На полицейском катере уплывавшую Венету догонял мэр. Он кричал в рупор:
— Немедленно остановитесь! Именем Совета! Прекратите безобразие! Я пойду на переговоры! Мы найдем консенсус!
Но Венета резво улепетывала по волнам родной Адриатики и посмеивалась всеми своими каналами. На крыше торжествующе орал Мяурицио сотоварищи. Над Риальто, задумчиво щурясь, летел крокодил.
— А клад мы почему-то так и не нашли, — сказал Никко.
Эпилог
Священник грустно оглядел свою паству, столпившуюся у окон. Вот мальчик, он подпрыгивает от возбуждения и говорит что-то бронзовому кондотьеру. Вот девочка, она гладит Франсуазу. Вот молодожены, им хорошо. Вот Мастера — Огня, Воды, Земли и Воздуха. Они честно держали город, пока могли. Вот родители Марго, они чем-то озабочены, да и немудрено — такие перемены. Вот Бабушка, она вяжет носок для Марго даже в такой исторический момент. А что, катаклизмы катаклизмами, а по вечерам холодно. Вот Доживающий век, он счастлив, что его расчеты были правильны и математика не подвела. Вот сапожник Тонио, он грустен — жаль разломившуюся Венету, разодранную по живому.
— Ничего, — прошептал священник. — Все у них будет хорошо.
Он незаметно вышел из зала, поднялся по лестнице, привычно перебрался на крышу, оттуда — в соседнюю церковь. В церкви было сумрачно и пахло свежестью.
— Мне пора, — сказал священник. — Теперь они обойдутся без моих молитв. Ты слышишь? Мы уходим.
Темная фреска в западном нефе зашевелилась. Большой нарисованный лев, старинная эмблема Венеты, потягиваясь, поскреб лапами, пошевелил крыльями.
— Уходим так уходим, — проворчал он. — А не рано?
— Теперь они справятся, — отец Марко погладил фантастическую зверюгу с почти человечьим лицом и спросил:
— Я забыл, кто приделал тебе крылья? Когда мы встретились в пустыне, их не было.
— Ой, вот только не надо гнать пургу про то, как я хотел тебя съесть, а ты меня усмирил молитвой, — скривился лев.

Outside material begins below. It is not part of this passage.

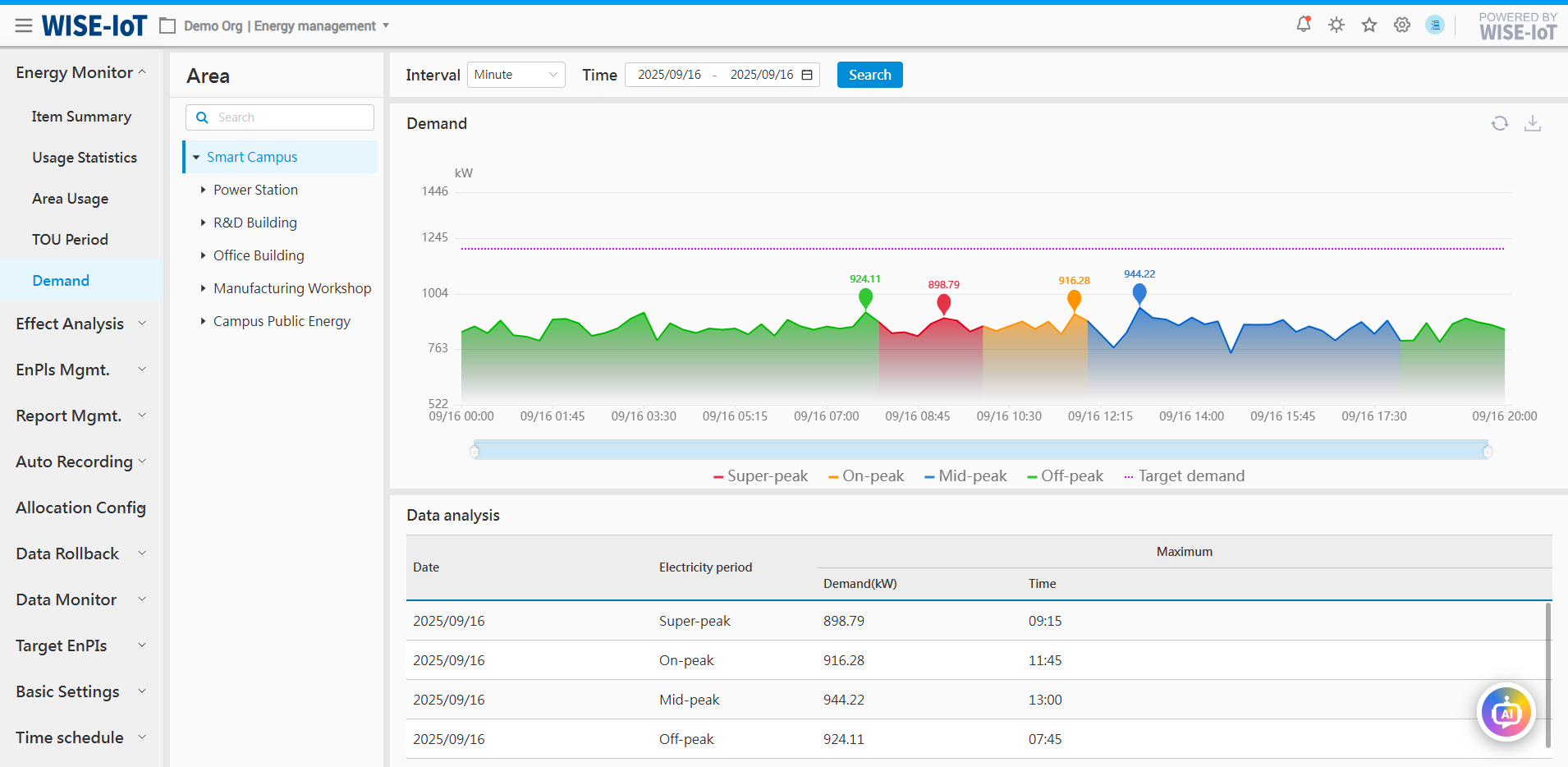Open the AI assistant chat bubble
The image size is (1568, 767).
pos(1506,713)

— Ну, запамятовал, — сказал священник. — Я же старый. Склероз у меня. А крылья-то откуда?
— Сами выросли, от сырости, — хмыкнул лев. — В этой Венете так мокро. Помнишь, что Дарвин говорил? Естественный отбор. Крылья — полезное приспособление, защита от холода и влаги. Мутация закрепилась в потомстве.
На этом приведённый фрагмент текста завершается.